* start *

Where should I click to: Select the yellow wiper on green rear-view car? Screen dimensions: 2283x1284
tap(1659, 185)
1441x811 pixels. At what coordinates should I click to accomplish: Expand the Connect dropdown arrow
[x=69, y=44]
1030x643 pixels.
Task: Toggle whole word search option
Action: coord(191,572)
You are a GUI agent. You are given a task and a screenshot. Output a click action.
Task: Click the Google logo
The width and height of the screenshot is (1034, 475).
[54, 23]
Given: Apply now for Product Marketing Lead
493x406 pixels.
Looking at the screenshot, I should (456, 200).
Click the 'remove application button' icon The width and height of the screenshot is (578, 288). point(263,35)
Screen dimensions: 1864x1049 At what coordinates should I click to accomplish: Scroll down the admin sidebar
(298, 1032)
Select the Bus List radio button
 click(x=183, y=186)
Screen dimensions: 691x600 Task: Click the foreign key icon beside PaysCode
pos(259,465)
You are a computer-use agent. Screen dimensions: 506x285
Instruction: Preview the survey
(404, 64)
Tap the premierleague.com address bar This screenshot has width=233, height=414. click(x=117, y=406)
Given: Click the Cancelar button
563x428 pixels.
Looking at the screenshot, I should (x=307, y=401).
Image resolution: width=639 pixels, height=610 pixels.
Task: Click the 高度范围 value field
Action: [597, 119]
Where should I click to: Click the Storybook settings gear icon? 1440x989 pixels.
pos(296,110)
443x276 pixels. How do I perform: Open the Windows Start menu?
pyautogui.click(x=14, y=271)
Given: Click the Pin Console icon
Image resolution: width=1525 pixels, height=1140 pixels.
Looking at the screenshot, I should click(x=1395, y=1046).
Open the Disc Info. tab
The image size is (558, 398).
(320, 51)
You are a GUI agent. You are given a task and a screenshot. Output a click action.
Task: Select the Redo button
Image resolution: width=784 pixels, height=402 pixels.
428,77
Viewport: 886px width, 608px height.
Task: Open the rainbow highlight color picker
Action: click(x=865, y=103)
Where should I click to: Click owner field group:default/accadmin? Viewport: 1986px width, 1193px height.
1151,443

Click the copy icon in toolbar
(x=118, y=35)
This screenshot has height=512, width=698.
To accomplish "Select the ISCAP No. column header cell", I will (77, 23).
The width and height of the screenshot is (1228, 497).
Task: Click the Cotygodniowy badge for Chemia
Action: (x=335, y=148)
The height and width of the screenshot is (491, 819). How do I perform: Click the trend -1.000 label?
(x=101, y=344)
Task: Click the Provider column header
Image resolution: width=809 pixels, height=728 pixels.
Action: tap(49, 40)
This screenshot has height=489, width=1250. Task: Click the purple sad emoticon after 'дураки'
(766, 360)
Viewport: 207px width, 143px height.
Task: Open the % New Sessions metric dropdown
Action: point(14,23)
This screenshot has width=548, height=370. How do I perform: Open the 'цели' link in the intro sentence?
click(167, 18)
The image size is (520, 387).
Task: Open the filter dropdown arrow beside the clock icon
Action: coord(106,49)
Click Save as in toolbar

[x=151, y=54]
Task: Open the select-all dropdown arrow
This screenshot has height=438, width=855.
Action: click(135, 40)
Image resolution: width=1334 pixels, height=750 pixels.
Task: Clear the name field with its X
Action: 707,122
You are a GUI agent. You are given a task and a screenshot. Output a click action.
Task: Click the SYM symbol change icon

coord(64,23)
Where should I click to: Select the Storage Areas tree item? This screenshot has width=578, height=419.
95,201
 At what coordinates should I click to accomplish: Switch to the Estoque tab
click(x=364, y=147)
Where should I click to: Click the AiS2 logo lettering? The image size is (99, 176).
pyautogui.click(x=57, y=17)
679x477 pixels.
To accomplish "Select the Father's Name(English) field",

* end *

▸ Exercise description: Reproduce the lines of the records verbatim, starting at the line containing "This screenshot has height=489, width=1250." and continuing through the end of the records, both included.

▸ Answer to this exercise:
This screenshot has height=489, width=1250. Task: Click the purple sad emoticon after 'дураки'
(766, 360)
Viewport: 207px width, 143px height.
Task: Open the % New Sessions metric dropdown
Action: point(14,23)
This screenshot has width=548, height=370. How do I perform: Open the 'цели' link in the intro sentence?
click(167, 18)
The image size is (520, 387).
Task: Open the filter dropdown arrow beside the clock icon
Action: coord(106,49)
Click Save as in toolbar

[x=151, y=54]
Task: Open the select-all dropdown arrow
This screenshot has height=438, width=855.
Action: click(135, 40)
Image resolution: width=1334 pixels, height=750 pixels.
Task: Clear the name field with its X
Action: 707,122
You are a GUI agent. You are given a task and a screenshot. Output a click action.
Task: Click the SYM symbol change icon

coord(64,23)
Where should I click to: Select the Storage Areas tree item? This screenshot has width=578, height=419.
95,201
 At what coordinates should I click to accomplish: Switch to the Estoque tab
click(x=364, y=147)
Where should I click to: Click the AiS2 logo lettering? The image size is (99, 176).
pyautogui.click(x=57, y=17)
679x477 pixels.
To accomplish "Select the Father's Name(English) field",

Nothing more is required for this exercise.